A arrecadação federal alcançou R$ 234,5 bilhões em junho, segundo a Receita Federal, impulsionada pelo aumento do IOF. O valor representa alta real de 6,6% em relação ao mesmo mês do ano passado e é o maior já registrado para junho desde 1995.
O crescimento foi atribuído principalmente ao aumento do IOF, que vigorou até 27 de junho e retornou em 16 de julho após decisão do STF. O IOF arrecadou R$ 8,02 bilhões, alta real de 38,83%.
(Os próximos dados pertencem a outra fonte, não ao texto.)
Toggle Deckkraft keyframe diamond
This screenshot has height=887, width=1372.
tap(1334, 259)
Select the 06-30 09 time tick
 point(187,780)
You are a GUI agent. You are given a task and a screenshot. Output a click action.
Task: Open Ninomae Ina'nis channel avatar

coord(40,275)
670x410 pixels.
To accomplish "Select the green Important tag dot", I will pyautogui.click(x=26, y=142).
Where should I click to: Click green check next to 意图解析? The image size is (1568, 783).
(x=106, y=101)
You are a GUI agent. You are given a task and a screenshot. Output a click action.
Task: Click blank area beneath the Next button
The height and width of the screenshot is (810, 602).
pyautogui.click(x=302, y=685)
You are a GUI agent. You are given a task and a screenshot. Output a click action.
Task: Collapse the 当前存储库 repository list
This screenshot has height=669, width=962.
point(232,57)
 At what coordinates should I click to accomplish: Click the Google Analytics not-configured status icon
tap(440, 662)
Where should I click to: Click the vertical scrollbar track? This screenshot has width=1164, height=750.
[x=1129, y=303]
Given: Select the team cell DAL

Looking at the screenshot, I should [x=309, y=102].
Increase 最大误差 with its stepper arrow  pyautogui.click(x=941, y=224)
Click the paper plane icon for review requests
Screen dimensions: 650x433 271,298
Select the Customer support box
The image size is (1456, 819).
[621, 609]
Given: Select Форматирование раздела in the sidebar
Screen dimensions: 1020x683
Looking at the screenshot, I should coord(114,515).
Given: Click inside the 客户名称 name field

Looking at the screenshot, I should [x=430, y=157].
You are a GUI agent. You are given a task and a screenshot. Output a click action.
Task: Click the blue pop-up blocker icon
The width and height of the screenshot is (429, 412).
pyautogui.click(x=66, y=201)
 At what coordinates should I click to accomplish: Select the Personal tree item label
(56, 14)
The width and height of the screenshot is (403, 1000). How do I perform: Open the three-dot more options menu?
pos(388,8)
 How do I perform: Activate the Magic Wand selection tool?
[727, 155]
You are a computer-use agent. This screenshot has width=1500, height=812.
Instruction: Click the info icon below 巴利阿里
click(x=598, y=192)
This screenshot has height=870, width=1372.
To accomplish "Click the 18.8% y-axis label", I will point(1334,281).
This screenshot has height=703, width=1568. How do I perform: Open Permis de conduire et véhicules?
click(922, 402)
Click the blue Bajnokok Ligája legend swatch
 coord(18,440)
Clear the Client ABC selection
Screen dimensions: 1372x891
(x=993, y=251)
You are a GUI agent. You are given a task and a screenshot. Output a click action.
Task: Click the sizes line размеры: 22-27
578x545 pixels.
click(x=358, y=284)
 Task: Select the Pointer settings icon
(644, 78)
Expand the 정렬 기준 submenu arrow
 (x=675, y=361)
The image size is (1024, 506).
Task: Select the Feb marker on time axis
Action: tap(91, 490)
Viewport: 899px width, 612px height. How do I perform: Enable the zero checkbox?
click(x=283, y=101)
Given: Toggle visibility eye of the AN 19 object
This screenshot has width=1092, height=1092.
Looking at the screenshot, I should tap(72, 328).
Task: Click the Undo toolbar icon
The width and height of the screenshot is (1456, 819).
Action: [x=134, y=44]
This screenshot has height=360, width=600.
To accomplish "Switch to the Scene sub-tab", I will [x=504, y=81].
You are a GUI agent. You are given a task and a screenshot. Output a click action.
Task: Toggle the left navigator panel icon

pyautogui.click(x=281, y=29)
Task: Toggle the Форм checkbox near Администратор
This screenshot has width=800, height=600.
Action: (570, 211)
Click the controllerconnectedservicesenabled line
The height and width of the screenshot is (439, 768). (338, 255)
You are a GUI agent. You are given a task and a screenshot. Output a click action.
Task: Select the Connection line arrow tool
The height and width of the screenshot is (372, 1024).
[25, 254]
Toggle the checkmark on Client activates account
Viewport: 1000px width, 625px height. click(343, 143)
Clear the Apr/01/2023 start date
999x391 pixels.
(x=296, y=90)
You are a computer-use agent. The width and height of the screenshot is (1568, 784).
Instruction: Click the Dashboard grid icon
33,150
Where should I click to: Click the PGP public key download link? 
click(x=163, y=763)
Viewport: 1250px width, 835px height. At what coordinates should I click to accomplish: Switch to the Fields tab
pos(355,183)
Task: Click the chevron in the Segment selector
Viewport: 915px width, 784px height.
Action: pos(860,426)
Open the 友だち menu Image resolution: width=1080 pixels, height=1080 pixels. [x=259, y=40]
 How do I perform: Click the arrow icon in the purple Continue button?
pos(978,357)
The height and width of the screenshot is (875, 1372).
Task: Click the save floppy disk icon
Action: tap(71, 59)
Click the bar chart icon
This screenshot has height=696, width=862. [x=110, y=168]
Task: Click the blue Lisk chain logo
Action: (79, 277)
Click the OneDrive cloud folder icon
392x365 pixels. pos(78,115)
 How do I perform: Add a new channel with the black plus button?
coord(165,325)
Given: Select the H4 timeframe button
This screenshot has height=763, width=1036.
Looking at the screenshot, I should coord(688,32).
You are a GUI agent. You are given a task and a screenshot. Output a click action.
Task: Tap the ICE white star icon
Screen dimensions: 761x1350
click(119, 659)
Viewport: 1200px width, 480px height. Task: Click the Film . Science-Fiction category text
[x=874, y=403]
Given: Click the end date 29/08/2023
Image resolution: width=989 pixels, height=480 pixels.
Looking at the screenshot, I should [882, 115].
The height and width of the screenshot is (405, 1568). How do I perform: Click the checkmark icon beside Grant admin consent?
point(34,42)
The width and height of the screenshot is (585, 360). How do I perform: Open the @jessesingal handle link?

Detalhes do aumento da arrecadação
Segundo a Receita Federal, o resultado de junho superou o do mesmo mês do ano anterior em R$ 14,5 bilhões (corrigido pela inflação), atingindo o maior patamar em 31 anos de série histórica. O aumento do Imposto Sobre Operações Financeiras (IOF) foi determinante, com arrecadação de R$ 8,02 bilhões, crescimento real de 38,83%. Esse desempenho decorreu, principalmente, de operações de saída de moeda estrangeira e crédito para pessoas jurídicas, após alterações na legislação do tributo.
O IOF ficou R$ 2,2 bilhões acima do arrecadado em junho de 2023. Claudemir Malaquias, chefe do Centro de Estudos Tributários e Aduaneiros da Receita Federal, ponderou: “Um mês isolado é insuficiente para fazer uma análise. Pode ser que estivesse represado por conta de uma demanda alta. Vamos aguardar um tempo”.
Parcial do ano e outros tributos
No primeiro semestre, a arrecadação federal somou R$ 1,42 trilhão (sem correção) e R$ 1,44 trilhão (corrigido pela inflação), um crescimento real de 4,4% sobre o mesmo período de 2023. O governo também ampliou a arrecadação com mudanças em tributos como fundos exclusivos, offshores, subvenções estaduais, combustíveis, apostas, encomendas internacionais, reoneração da folha e fim de benefícios para eventos.
Meta fiscal e perspectivas para 2025
O crescimento da arrecadação é fundamental para o governo tentar zerar o déficit das contas públicas, conforme a Lei de Diretrizes Orçamentárias de 2024. O arcabouço fiscal permite um déficit de até 0,25% do PIB (cerca de R$ 31 bilhões) sem descumprimento formal da meta, além da exclusão de R$ 44,1 bilhões em precatórios.
Para 2026, a meta é um superávit primário de 0,25% do PIB, mantendo margens de tolerância e abatimento de precatórios. Para alcançar esses objetivos, o governo anunciou, via Medida Provisória, aumentos em diversos tributos: alíquota sobre apostas (bets) de 12% para 18% sobre a receita líquida, aumento da taxação dos juros sobre capital próprio (JCP) de 15% para 20%, taxação de 5% sobre títulos incentivados (LCI, LCA), atualização das regras para tributação de criptoativos e equiparação tributária das fintechs às instituições financeiras tradicionais.